My kindergarten memories are absolutely dreamy. Here I stand with my brand new next-door neighbor Bill Norman, on the verge of my first day of school and my first kiss. Yep, Bill Norman, under the mobile, day one, and reported on to his mother. I loved absolutely everything about kindergarten from naptime to the itsy bitsy kitchen area to my kind and loving teacher. Sorry Bill, I have no memory of the big kiss.
What I do remember was the teacher telling me that I would have to be more careful on the three block walk to school to insure that my beloved border collie, Lucky, was not following me. Kindergarten was a half-day back then. And each day at noon I would step out the side door of Alice L. Barnard Public School to my dog Lucky, waiting to walk me home.
Lucky was the beginning of my love affair with dogs and the beginning of a series of amazing dogs gracing my life with their presence. I still swell with emotion as I remember the voice over the public address system a few years later at St. Barnabas Grade School. “Will one of the Duggans please report to the principals office?” Yep, Lucky again, under the flag pole in the front of the school, refusing to be shooed away with so many of the little charges entrusted to her housed within. Yes, I remember feeling safe. I remember being safe.
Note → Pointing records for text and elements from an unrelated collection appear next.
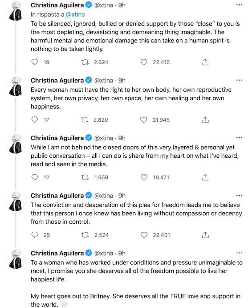Open more options on 'The conviction' tweet

[239, 195]
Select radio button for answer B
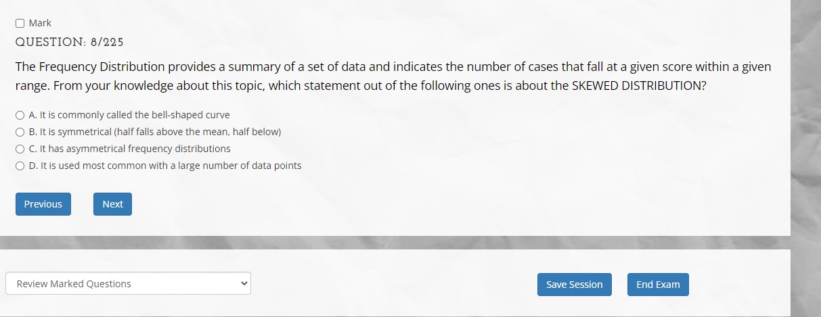The width and height of the screenshot is (821, 317). pyautogui.click(x=21, y=132)
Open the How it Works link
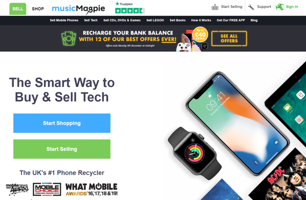The height and width of the screenshot is (200, 306). pos(201,20)
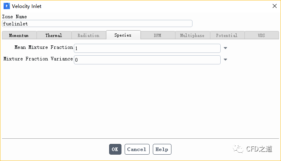Click the Fluent logo in the title bar

pos(6,6)
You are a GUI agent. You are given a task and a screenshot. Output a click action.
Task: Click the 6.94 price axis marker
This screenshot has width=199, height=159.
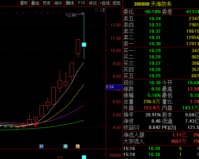point(110,87)
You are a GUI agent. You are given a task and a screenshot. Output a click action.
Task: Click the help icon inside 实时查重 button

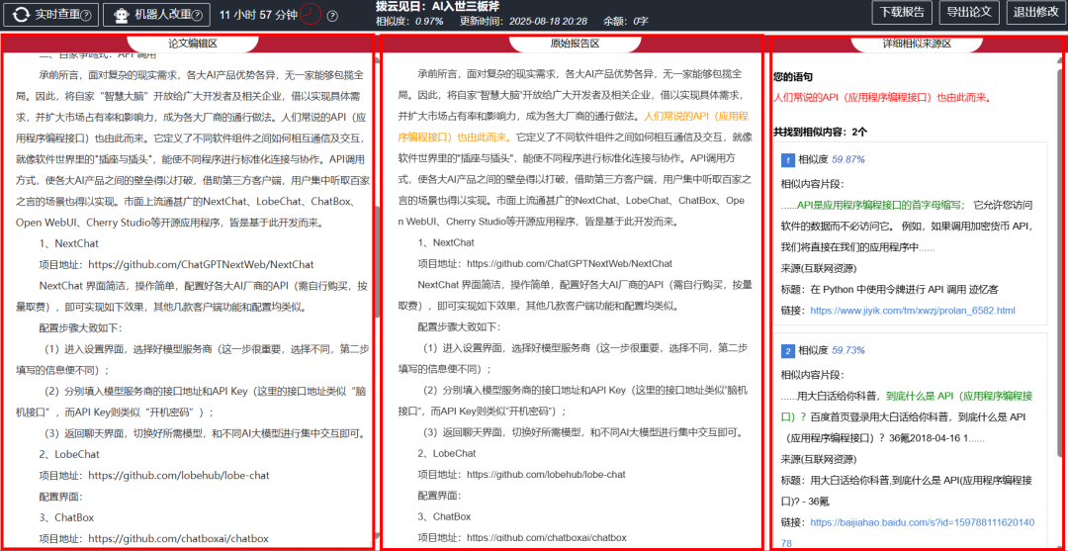point(86,16)
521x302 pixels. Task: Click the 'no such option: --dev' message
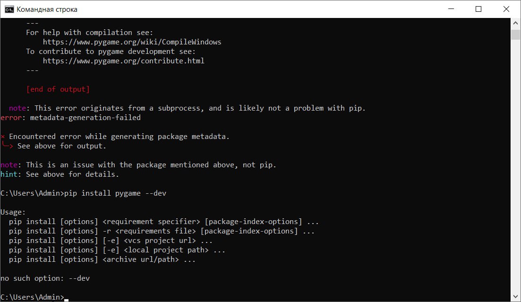click(x=45, y=278)
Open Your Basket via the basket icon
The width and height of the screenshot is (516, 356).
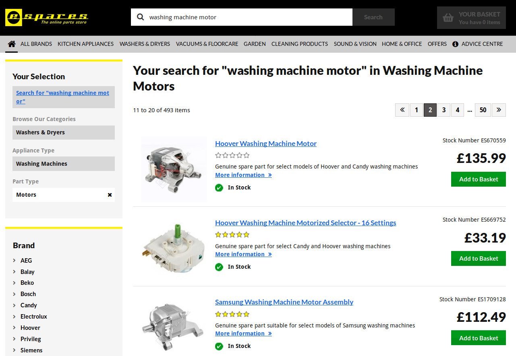(x=448, y=17)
But here’s why I would like you to pull out that photo if you are blessed to have one. I want you to look that little you in the eye and make an apology and a promise. I am sorry the world has become such a dangerous place. And I promise I will do my part to change that. For me, that means remaining a voice against GMOs and their proven connection to increased psychosis and violent behavior. I know, I know, you say it can’t be that simple. But true genius is always defined by simplicity. I grow daily more convinced that the blood brain barrier penetration of these contrived substances and the dire behavioral consequences that ensue will become the rallying cry of our time. I am willing to be labeled a nut case to carry that message forward. Get wheat out of the tummies of our children, and out of the diets of the mentally ill. It matters.
My kindergarten photos were taken in 1958, the year that genetically modified wheat entered the world food scene and began to wreak havoc. Back when celiac disease, autism, irritable bowel, learning disabilities ands kids taking anti-depressants were rare or unknown completely and gun violence in our schools unimaginable. Hum.